Material provided:
= = =
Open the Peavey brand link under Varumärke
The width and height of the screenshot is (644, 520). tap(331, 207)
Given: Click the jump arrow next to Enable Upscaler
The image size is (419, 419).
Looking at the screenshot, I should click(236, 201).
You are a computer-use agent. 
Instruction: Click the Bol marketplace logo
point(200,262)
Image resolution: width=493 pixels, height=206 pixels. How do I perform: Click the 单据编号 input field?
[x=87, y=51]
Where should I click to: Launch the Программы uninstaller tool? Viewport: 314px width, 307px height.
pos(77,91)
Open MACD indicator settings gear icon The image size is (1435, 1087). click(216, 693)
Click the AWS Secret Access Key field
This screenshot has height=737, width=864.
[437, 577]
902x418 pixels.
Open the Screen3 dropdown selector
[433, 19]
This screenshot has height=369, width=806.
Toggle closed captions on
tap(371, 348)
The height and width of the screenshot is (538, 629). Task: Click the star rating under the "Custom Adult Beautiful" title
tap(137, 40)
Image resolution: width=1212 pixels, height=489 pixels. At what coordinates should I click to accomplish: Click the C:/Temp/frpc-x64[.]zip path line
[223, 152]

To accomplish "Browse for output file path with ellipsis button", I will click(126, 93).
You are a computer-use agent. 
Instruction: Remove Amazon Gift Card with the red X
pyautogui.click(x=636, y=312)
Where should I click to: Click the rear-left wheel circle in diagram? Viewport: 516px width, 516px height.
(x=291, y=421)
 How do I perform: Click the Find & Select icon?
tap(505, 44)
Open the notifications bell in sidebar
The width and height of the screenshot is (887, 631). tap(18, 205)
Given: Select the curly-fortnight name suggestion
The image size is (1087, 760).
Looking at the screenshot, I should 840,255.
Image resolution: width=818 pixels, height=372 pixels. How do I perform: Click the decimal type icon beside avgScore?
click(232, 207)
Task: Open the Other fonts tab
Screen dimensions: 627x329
= = =
What to produce:
Output the entire listing exactly as it appears above.

Task solution:
Open the Peavey brand link under Varumärke
The width and height of the screenshot is (644, 520). tap(331, 207)
Given: Click the jump arrow next to Enable Upscaler
The image size is (419, 419).
Looking at the screenshot, I should click(236, 201).
You are a computer-use agent. 
Instruction: Click the Bol marketplace logo
point(200,262)
Image resolution: width=493 pixels, height=206 pixels. How do I perform: Click the 单据编号 input field?
[x=87, y=51]
Where should I click to: Launch the Программы uninstaller tool? Viewport: 314px width, 307px height.
pos(77,91)
Open MACD indicator settings gear icon The image size is (1435, 1087). click(216, 693)
Click the AWS Secret Access Key field
This screenshot has height=737, width=864.
[437, 577]
902x418 pixels.
Open the Screen3 dropdown selector
[433, 19]
This screenshot has height=369, width=806.
Toggle closed captions on
tap(371, 348)
The height and width of the screenshot is (538, 629). Task: Click the star rating under the "Custom Adult Beautiful" title
tap(137, 40)
Image resolution: width=1212 pixels, height=489 pixels. At what coordinates should I click to accomplish: Click the C:/Temp/frpc-x64[.]zip path line
[223, 152]

To accomplish "Browse for output file path with ellipsis button", I will click(126, 93).
You are a computer-use agent. 
Instruction: Remove Amazon Gift Card with the red X
pyautogui.click(x=636, y=312)
Where should I click to: Click the rear-left wheel circle in diagram? Viewport: 516px width, 516px height.
(x=291, y=421)
 How do I perform: Click the Find & Select icon?
tap(505, 44)
Open the notifications bell in sidebar
The width and height of the screenshot is (887, 631). tap(18, 205)
Given: Select the curly-fortnight name suggestion
The image size is (1087, 760).
Looking at the screenshot, I should 840,255.
Image resolution: width=818 pixels, height=372 pixels. How do I perform: Click the decimal type icon beside avgScore?
click(232, 207)
Task: Open the Other fonts tab
Screen dimensions: 627x329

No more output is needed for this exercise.